The Dhahan Prize, which was founded by Richmond businessman Barj Dhahan, recognizes literature written in either Gurmukhi or Shahmukhi — the two Punjabi scripts.
Writers Deepti Babuta and Balijit from Mohali, India and Jameel Ahmad Paul from Lahore, Pakistan, are vying for the $25,000 top prize of best book of fiction.
The remaining two finalists will also be awarded $10,000 each during a ceremony in November in Surrey.
Each of the three finalists wrote books of short stories: Babuta for Hunger Breathes Like This, Balijit for Uchian Awazan and Paul for Mendelian Rules.
Since launching in 2013, Dhahan said the annual awards are meant to draw attention to the rich, thousand-year long history of Punjabi literature and the global prominence of the language.

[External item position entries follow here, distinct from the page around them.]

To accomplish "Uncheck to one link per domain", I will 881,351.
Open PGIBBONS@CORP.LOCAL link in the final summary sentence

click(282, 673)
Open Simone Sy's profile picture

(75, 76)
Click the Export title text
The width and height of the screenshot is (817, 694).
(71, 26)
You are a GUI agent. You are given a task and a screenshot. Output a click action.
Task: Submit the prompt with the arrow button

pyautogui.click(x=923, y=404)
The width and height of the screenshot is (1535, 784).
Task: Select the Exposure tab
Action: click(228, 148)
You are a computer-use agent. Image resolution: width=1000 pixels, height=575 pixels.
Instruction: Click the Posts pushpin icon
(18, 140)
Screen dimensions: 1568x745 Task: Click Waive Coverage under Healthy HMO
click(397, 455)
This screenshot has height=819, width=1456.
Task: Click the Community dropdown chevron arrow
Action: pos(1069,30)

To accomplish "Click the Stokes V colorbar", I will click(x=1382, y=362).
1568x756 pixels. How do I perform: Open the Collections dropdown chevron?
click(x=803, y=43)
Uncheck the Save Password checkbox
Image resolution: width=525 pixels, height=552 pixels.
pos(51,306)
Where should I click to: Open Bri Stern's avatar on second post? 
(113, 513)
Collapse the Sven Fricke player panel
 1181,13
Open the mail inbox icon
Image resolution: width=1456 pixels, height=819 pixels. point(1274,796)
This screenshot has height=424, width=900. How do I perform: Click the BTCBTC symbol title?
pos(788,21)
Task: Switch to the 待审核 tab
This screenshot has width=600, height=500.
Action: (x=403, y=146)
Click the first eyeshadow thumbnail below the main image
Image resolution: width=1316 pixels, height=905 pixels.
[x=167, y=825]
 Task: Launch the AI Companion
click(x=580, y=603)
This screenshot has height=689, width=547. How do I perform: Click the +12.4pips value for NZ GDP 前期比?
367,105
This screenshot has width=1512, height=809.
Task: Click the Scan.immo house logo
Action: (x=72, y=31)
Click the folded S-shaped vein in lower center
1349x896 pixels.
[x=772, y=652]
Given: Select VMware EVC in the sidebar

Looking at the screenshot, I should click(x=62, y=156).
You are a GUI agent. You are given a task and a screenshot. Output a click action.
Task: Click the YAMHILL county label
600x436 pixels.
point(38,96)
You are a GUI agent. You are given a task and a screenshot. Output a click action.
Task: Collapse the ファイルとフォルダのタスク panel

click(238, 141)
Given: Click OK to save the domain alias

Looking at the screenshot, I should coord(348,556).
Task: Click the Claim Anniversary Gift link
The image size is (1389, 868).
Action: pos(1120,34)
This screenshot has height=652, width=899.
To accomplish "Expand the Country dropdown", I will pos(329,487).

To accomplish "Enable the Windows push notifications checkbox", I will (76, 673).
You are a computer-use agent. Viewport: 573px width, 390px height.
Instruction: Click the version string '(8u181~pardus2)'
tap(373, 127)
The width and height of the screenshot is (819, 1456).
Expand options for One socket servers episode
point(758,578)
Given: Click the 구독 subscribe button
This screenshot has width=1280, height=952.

“What happened to Punjabi over the last two centuries, especially leading up to 1947 where the land (was) divided between two new countries,” said Dhahan.
“Where you have now a script divide between Shahmukhi and Gurmukhi, then you have a religious divide where the British and others start saying Punjabi is the language of the Sikhs, and they impose Urdu as a language of largely Punjabi Muslims.”
“All of these divides existed, and we wanted to use a literary prize to become a bridge so that all these divides that … exist, we (can) unite them. We try to bring them together.”
Dhahan added he got the idea to create the awards after seeing there was no literary prize of this stature for the Punjabi language.
He said a panel was asked to look at five qualities when judging the submissions: newness, depth, language, milestone, which means the stories expand on Punjabi literature or could become classics, and social relevance.
Dhahan said this year’s panel-selected books “speak to the core of our humanity with all of its internal conflicts and each of us trying to make sense of our own lives.”
The stories explore topics such as the role of women in Punjabi culture, identity, heritage and human behaviours.
Dhahan said he hopes the finalists will use the recognition from the prize to be inspired to write even more.
Dhahan added he would like to see the broader community become interested in Punjabi literature through the prize.
“Quite a few people who are not Punjabis, they attend our ceremonies …. We want Canadians, we want non-Punjabis to become familiar with the growing new productions of literary works in Punjabi.
“That is what we’re trying to do, and I think it’s beginning to happen.”
The 10th Dhahan Prize ceremony will take place Nov. 16 from 6 to 9 p.m. at the Northview Golf & Country Club in Surrey.
Besides awards, dinner and performances, the B.C. government will declare that week as “Punjabi Literature Week” at the event.